Ma torniamo a quel crollo: anziché come un tutto che si sfracella al suolo, creando macerie, dobbiamo vederlo come una rottura, tra passato e futuro, che crea rovine. Che differenza c’è tra macerie e rovine? Le macerie sono una materia ormai irrecuperabile ammassata in ordine sparso, il cui disastro è irreversibile. La rovina, invece, è qualcosa su cui devi investire per ricomporla e ripristinarla, più forte di prima. Quindi quel crollo va visto come sviluppo, come opportunità, anzichè come disavventura. 

E poi l’adolescenza è quella fase della vita in cui “la mente sta in tutto il corpo”: il corpo dell’adolescente parla e quando l’adolescente non riesce a parlare con la bocca, ecco che il suo corpo parla per lui. Eccome se lo fa. E se pure il corpo non trova risposte, si ripiega, si chiude non trova valvole di sfogo, anzi, le trova nei sintomi più allarmanti: disturbi dell’alimentazione, chiusura sociale e aggressività. E allora? Cosa fare?

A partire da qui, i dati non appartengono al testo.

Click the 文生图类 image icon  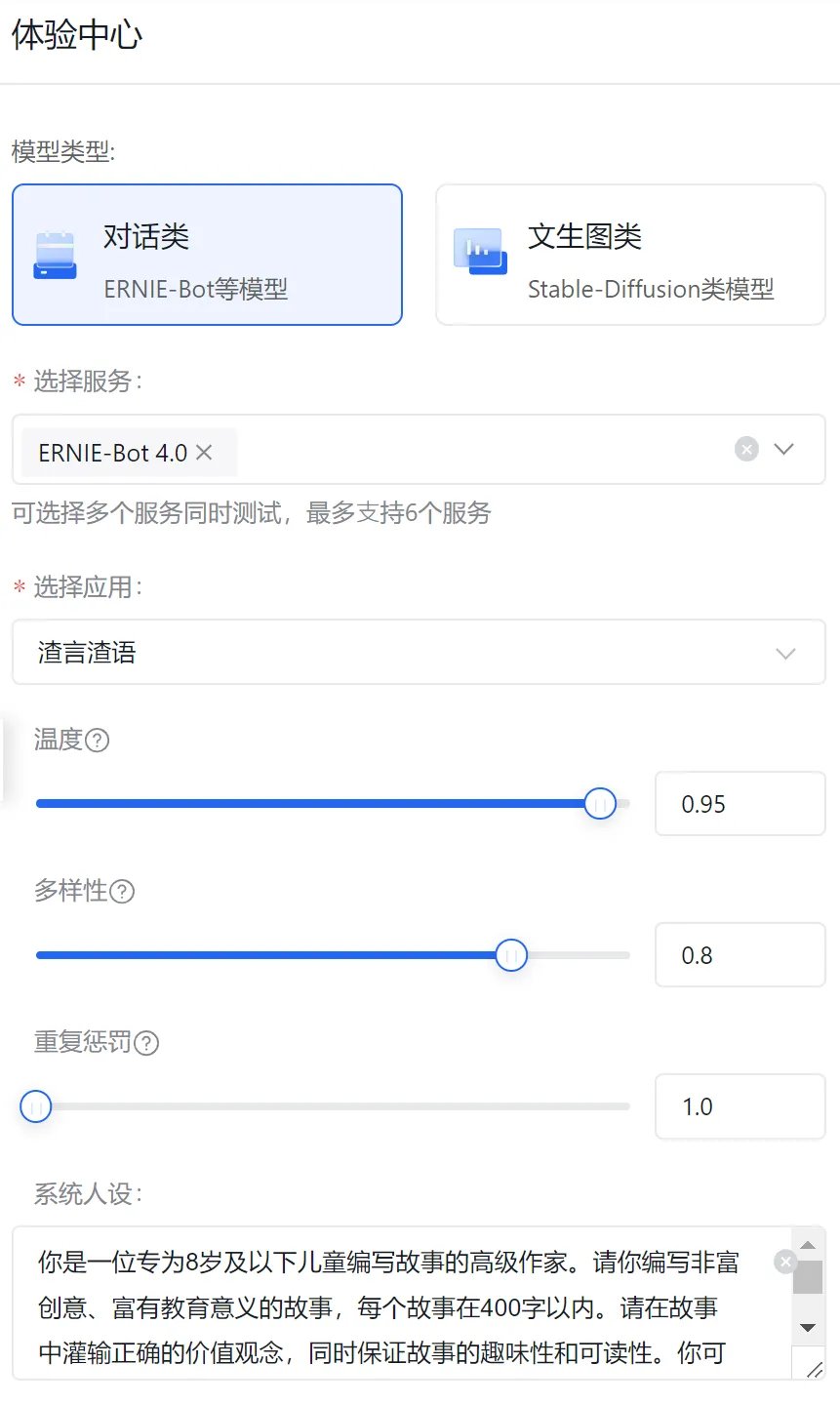480,252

Quando la persona molto giovane ha un problema (tanti problemi) pensa, rimugina, ha le idee che si aggrovigliano, il suo crevello va in overthinking, creando un loop che riempie la mente e logora il corpo. Questi pensieri hanno bisogno della mente “dell’altro”, che accolga (come in una casa confortevole) quell’angoscia che, se non “accolta” in quella casa confortevole, viene scaricata nel corpo. Quindi ecco la prima risposta: i giovani vanno ascoltati, e in questo ascolto l’adulto deve sforzarsi di conoscere il giovane che ha davanti. Prima ancora di comprenderlo, occorre conoscerlo. Poi possiamo passare alla comprensione, ma con l’efficacia dell’averlo conosciuto. L’adulto deve chiedere al giovane “chi sei e come stai”. Occorre stimolare gli adolescenti al confronto e al dialogo non solo con la figura adulta, ma anche con i pari, affinchè si crei quella sorta di interscambio di idee, opinioni, preoccupazioni, ansie, mediate (ricordate l’asta dell’equilibrista?) tra i pari e la figura adulta. Ciò deve stimolare al pensiero critico, che si ciba di dialogo e di esperienze nuove, che creano un equlibrio, un’armonia, tra corpo e mente, che poi è l’antidoto a quel narcisismo (tipico giovanile) che ti fa entrare in una concezione binaria della vita (o bianco o nero) che spesso è il terreno fertile per idee anticonservative, crisi di rabbia, stress e tanto altro di dannoso per i giovani. E poi c’è il concetto dell’errore: oggi c’è tolleranza zero per l’errore, invece il giovane va lasciato sbagliare, perchè deve sperimentare.  

In tutte queste fasi, fondamentali sono i piccoli gruppi dei pari: che rappresentano il traghetto dal quale transiti dalla dipendenza dalla figura genitoriale a quella graduale, ma costante, indipendenza. Tutti questi sono gli antidoti per riempire il vuoto che gli adolescenti hanno dentro. Marracash, nel brano “Tutto questo niente”, dice che “riempio il tempo e non colmo il vuoto”, quanto di più vero per accendere la luce sulla realtà di questa nuova generazione. Che con i social e con i mille impegni per alienare la noia, come fosse il massimo delle disgrazie, riempiono lo spazio temporale, ma non quello emotivo.